Iran ai «falchi» , America preoccupata


Ahmadinejad nuovo presidente con il 62% dei voti: costruirò uno Stato islamico modello Gli Usa: Paese fuori tempo rispetto all' area. L' Europa: continuino le trattative sul nucleare
Lo sconfitto Rafsanjani: usati metodi illegali. Il leader conservatore Khamenei: Stati Uniti umiliati
TEHERAN - Il nuovo presidente della repubblica islamica d' Iran è Mahmud Ahmadinejad. Quarantotto anni, ex sindaco di Teheran, il candidato ultraconservatore ha battuto con un risultato schiacciante ( 62%) il più moderato Hashemi Rafsanjani ( due volte presidente e dato per favorito).

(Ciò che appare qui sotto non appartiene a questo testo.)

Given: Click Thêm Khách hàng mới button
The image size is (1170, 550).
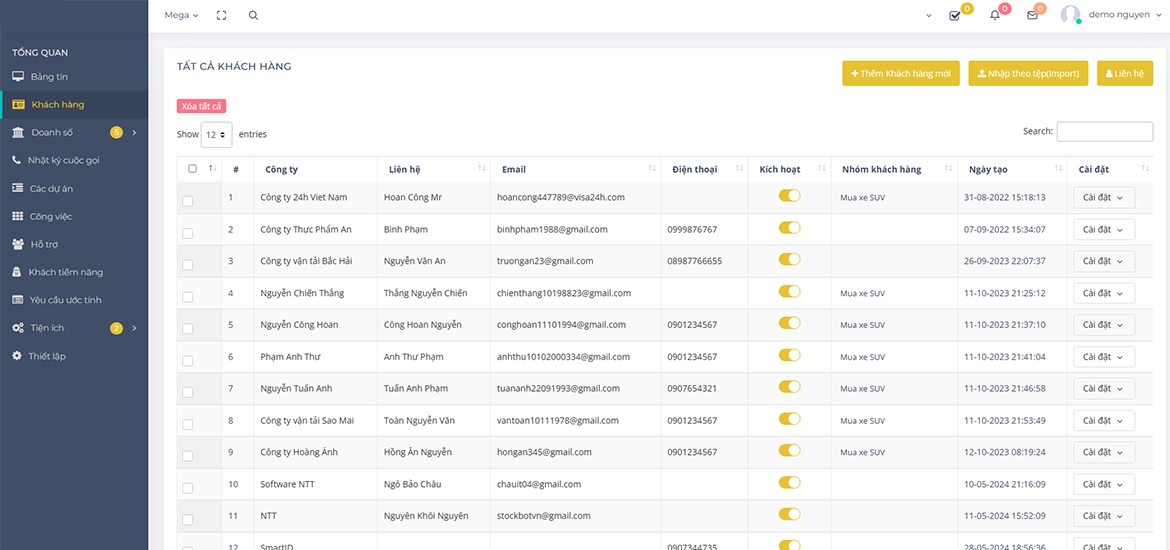Looking at the screenshot, I should tap(900, 74).
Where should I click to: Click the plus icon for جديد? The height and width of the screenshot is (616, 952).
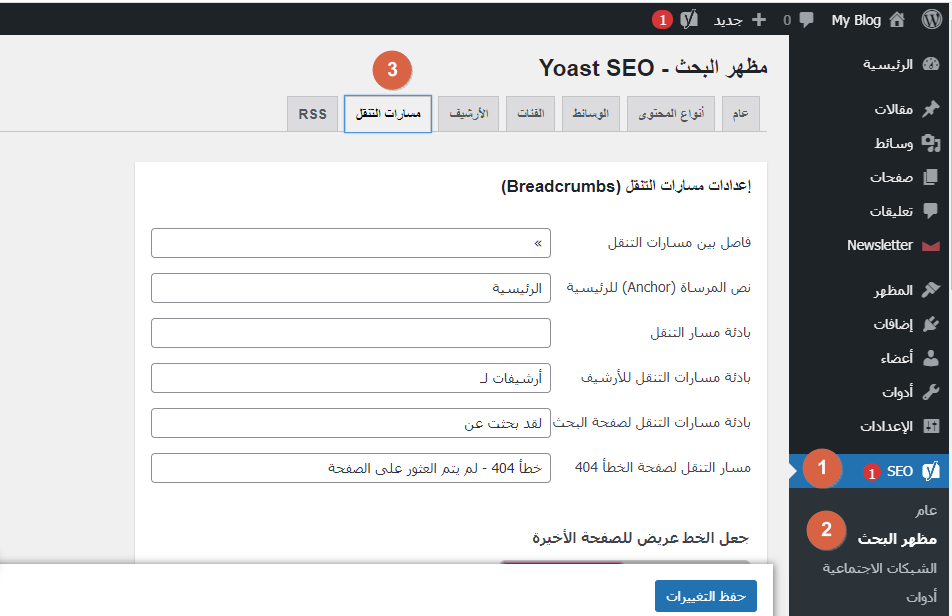click(x=758, y=20)
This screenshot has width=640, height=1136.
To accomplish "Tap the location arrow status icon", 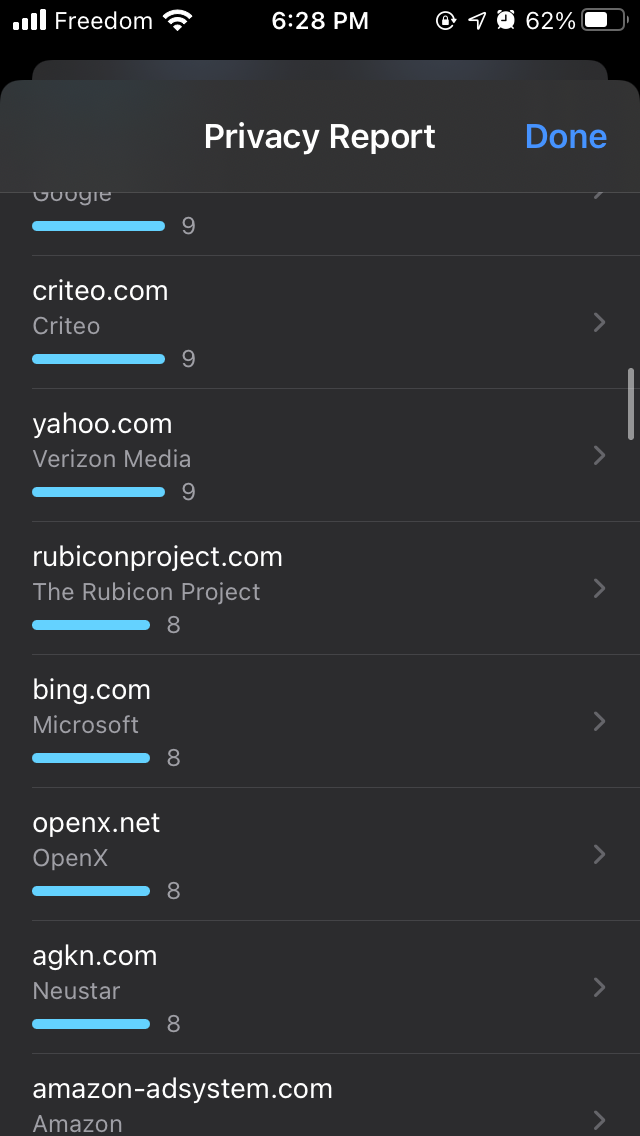I will click(477, 20).
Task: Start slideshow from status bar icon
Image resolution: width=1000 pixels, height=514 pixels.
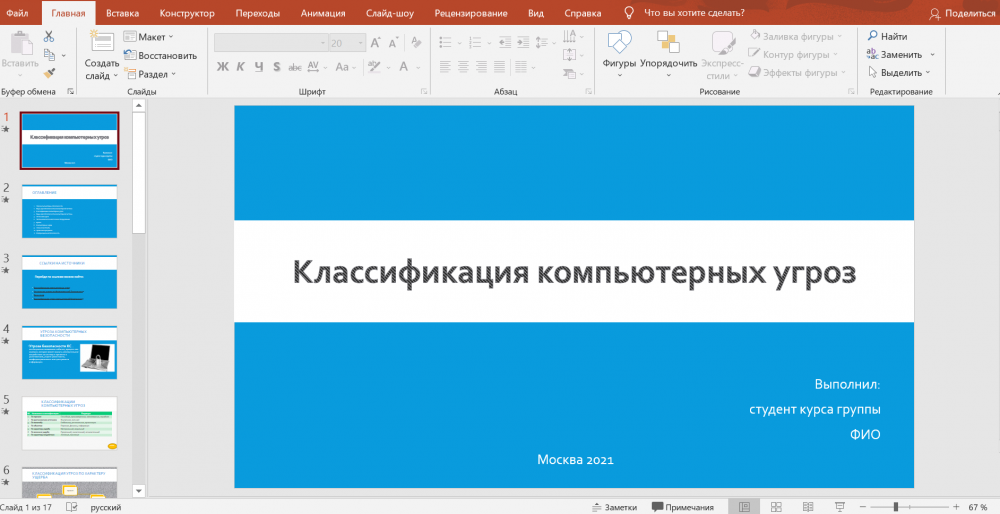Action: click(x=839, y=507)
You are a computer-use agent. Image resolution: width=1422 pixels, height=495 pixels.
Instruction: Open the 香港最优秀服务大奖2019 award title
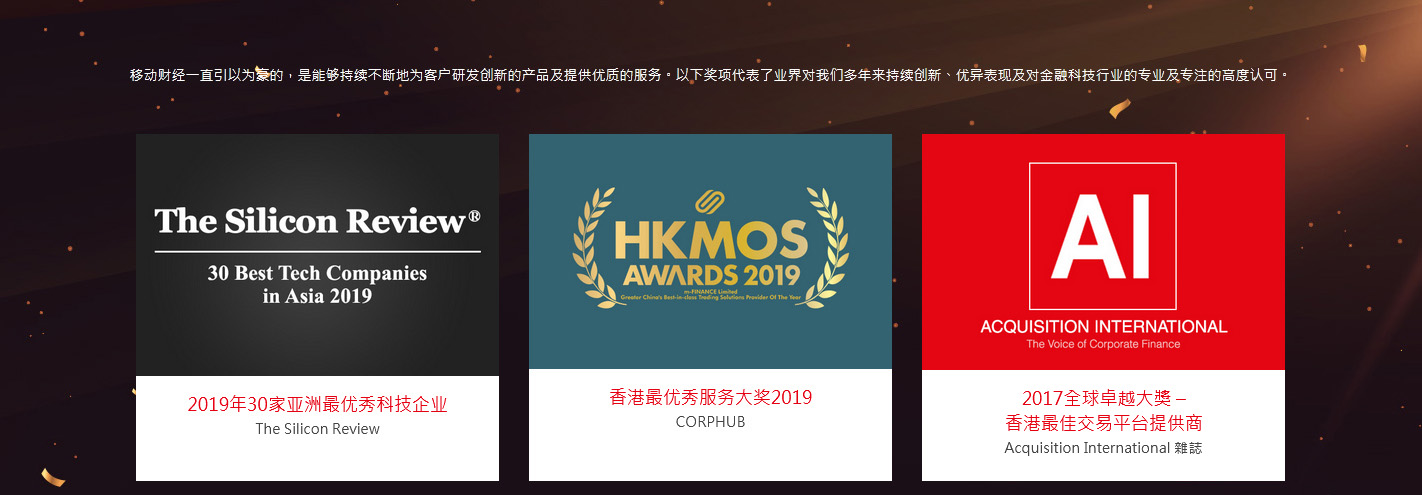coord(710,397)
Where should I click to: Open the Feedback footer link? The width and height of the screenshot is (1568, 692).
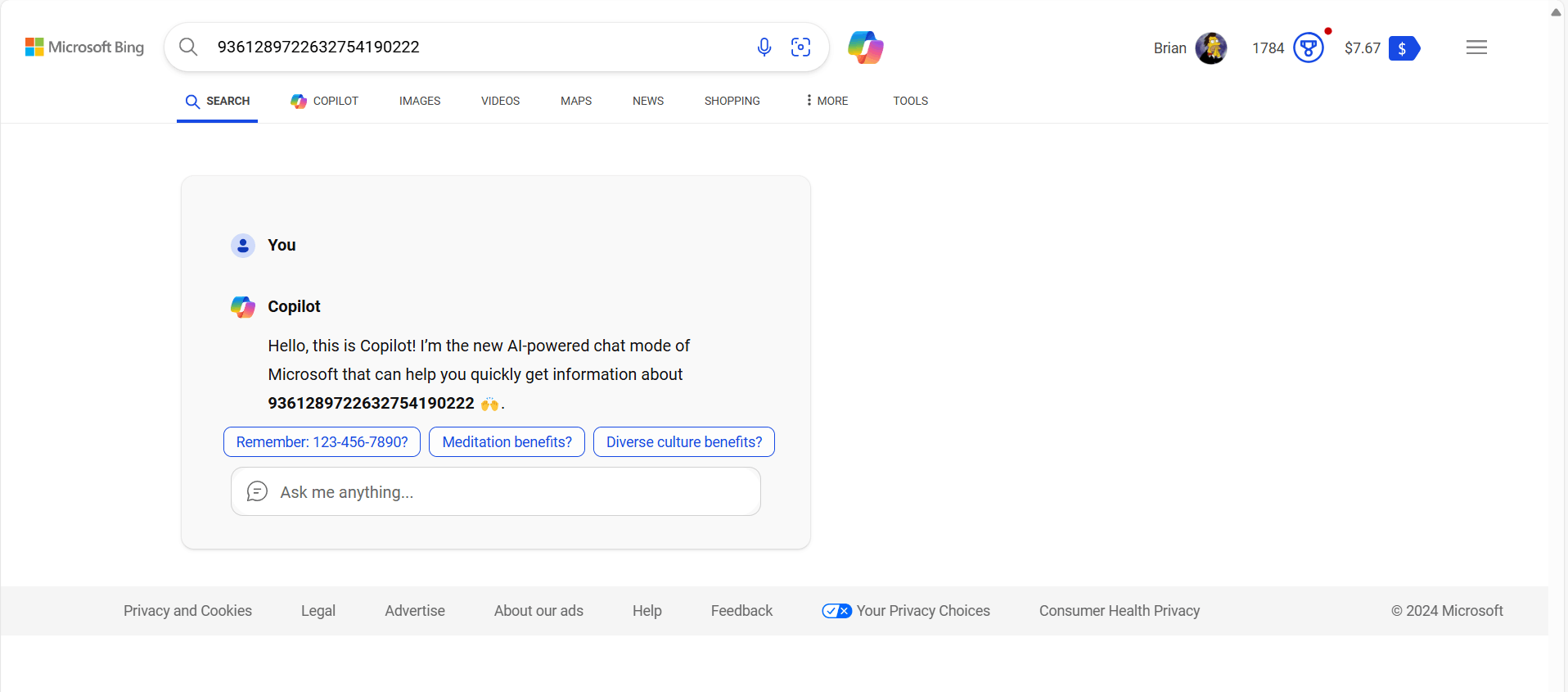(x=741, y=611)
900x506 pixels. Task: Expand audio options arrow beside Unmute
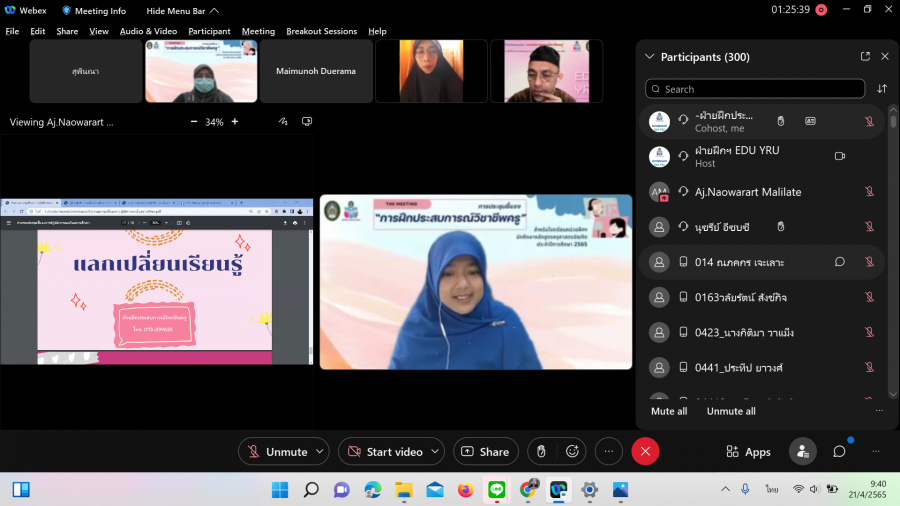coord(320,452)
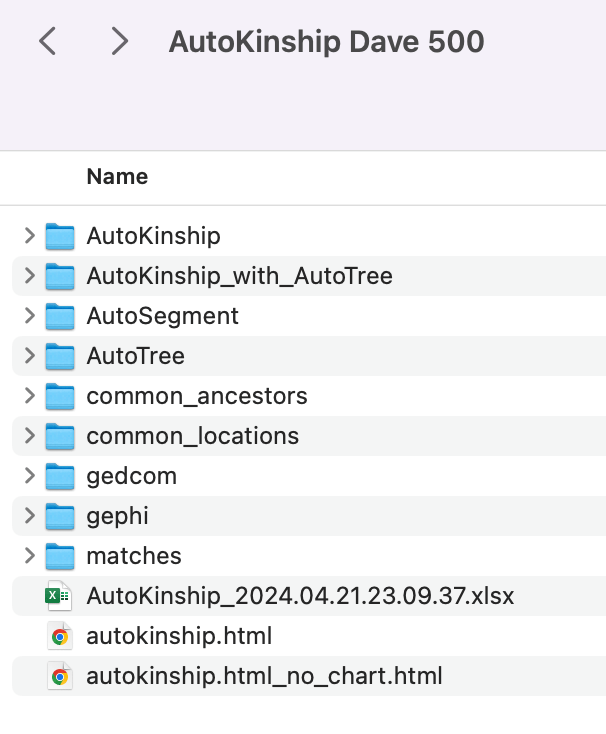Click the AutoSegment folder icon
The height and width of the screenshot is (734, 606).
point(60,317)
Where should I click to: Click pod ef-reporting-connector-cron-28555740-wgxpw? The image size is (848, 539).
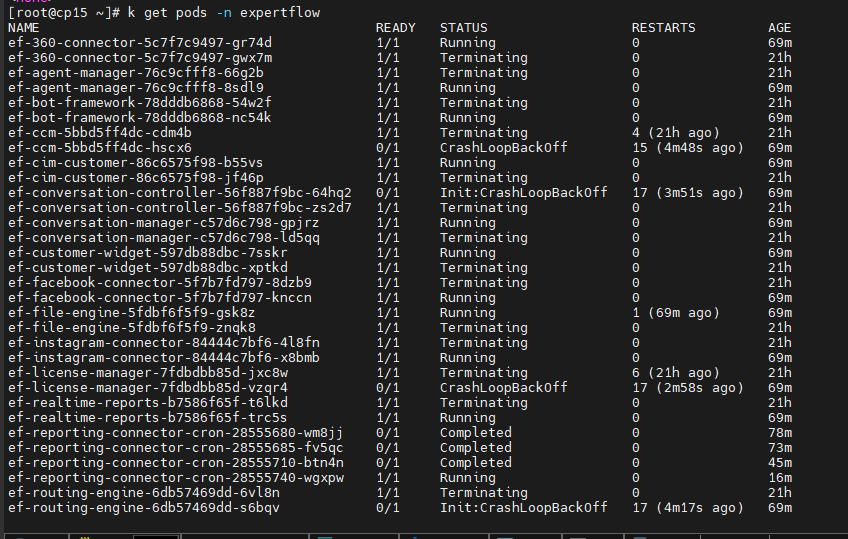click(175, 478)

Ahmadinejad ha ringraziato gli elettori che, scegliendo lui, « hanno dato scacco matto al nemico » , Usa in testa. Lo sconfitto Rafsanjani ha accusato l' ayatollah Khamenei di aver truccato il voto. Preoccupazione per la svolta radicale è stata espressa da Washington e Londra che hanno rinnovato il monito contro il programma nucleare iraniano. Cauto il rappresentante europeo: lavoreremo con qualsiasi governo voglia progressi.